Antes ainda, o Governo foi confrontado com a primeira moção de censura, um ato simbólico, embora de consequências pífias. E se as sondagens parecem não refletir a diminuição da confiança da população no Executivo, os socialistas parecem beneficiar da ausência de uma liderança robusta no maior partido da oposição e com bonomia os eleitores tardam em reagir ao que aconteceu nos últimos seis meses, desde a demissão da ministra da Administração Interna e da sua equipa, o afastamento da liderança da Autoridade Nacional de Proteção Civil, à apresentação de relatórios técnicos sublinhando as falhas do Estado e elencando uma lista de tarefas a cumprir.

A relação do Governo com os acontecimentos fica ainda ensombrada pelas acusações de falta de transparência, com um dos investigadores — o professor da Universidade de Coimbra, Domingos Xavier Viegas — a acusar o MAI de censura pela decisão de não divulgar o capítulo do estudo que detalha as circunstâncias das mortes em Pedrógão.

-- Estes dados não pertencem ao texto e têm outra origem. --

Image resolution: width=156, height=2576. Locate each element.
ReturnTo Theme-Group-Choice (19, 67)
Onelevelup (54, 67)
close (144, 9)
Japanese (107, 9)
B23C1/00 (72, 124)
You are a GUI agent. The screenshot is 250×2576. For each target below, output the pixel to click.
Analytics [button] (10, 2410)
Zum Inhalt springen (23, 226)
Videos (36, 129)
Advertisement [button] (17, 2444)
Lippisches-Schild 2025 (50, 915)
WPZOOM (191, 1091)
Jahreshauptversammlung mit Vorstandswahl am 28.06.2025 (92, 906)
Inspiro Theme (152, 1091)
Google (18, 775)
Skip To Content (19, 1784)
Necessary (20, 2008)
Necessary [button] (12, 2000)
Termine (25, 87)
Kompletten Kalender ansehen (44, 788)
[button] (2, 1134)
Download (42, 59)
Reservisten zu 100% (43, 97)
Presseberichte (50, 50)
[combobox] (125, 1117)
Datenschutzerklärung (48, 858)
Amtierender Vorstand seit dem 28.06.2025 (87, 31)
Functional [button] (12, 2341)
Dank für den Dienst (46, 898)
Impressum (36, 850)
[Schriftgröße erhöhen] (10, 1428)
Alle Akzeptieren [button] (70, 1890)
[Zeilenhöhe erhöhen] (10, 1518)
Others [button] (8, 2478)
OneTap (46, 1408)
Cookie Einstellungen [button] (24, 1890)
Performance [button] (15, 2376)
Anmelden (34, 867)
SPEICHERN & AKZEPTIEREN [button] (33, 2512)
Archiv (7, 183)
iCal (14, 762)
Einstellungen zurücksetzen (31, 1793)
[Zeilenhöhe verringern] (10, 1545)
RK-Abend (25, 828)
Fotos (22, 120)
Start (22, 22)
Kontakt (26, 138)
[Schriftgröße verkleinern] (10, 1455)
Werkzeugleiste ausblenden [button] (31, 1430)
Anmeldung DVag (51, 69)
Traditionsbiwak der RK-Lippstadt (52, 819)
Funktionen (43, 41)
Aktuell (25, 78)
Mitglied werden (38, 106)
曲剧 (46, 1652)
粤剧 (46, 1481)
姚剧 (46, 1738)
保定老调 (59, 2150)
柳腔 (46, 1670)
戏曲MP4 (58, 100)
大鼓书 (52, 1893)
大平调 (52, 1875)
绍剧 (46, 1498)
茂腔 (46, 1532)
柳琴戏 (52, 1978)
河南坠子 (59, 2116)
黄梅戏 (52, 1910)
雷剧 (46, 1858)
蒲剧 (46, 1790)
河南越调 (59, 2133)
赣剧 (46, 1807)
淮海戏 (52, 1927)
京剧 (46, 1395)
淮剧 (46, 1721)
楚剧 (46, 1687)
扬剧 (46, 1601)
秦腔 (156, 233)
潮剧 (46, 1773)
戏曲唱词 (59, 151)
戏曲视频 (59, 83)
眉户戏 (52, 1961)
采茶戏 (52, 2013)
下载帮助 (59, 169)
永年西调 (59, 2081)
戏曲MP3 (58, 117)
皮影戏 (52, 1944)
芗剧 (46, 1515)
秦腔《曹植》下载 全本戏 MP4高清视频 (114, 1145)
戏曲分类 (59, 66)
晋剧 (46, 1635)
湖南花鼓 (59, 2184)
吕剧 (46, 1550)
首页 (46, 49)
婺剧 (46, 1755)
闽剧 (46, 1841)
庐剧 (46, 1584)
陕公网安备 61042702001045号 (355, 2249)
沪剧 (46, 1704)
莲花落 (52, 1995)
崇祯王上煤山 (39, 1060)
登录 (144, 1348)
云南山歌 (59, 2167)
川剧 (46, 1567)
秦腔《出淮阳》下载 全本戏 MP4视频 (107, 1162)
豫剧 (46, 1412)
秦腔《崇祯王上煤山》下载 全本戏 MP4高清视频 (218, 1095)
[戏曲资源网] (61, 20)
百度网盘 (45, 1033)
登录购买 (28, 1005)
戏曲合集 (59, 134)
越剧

Mas as contas dos fogos de 2017 estão ainda muito longe de poderem ser fechadas. A Associação das Vítimas do Incêndio de Pedrógão Grande transformou-se numa força de reivindicação que já não pode ser ignorada, marcando a atuação do Governo a par e passo. Em 2018 seguir-se-ão momentos difíceis, como a atribuição de indemnizações aos familiares das vítimas, mais relatórios terão de ser apresentados, o cumprimento das medidas anunciadas terá de ser cobrado, mas a grande incógnita é ver como será o próximo verão.
Determinante, portanto, será perceber a capacidade de reação do país, já que especialistas são unânimes em afirmar que cenários meteorológicos agudos irão repetir-se de forma cada vez mais violenta, colocando em risco camadas significativas da população e todo um ideal de turismo que Portugal tenta difundir.

O recorde de mortes — o incêndio de Pedrógão entrou na décima primeira posição para o ranking mundial dos mais mortíferos desde 1900 — não é um chamariz que se queira ostentar. Mas o país espera que, apesar da justificação das alterações climáticas, a soma de mortes não seja o novo normal.

O Ministério Público já começou a notificar os arguidos de Pedrógão por homicídio e ofensas corporais por negligência, mas, independentemente de quem vier a ser julgado, durante muito, muito tempo, as mãos dos portugueses continuarão a cheirar a fumo.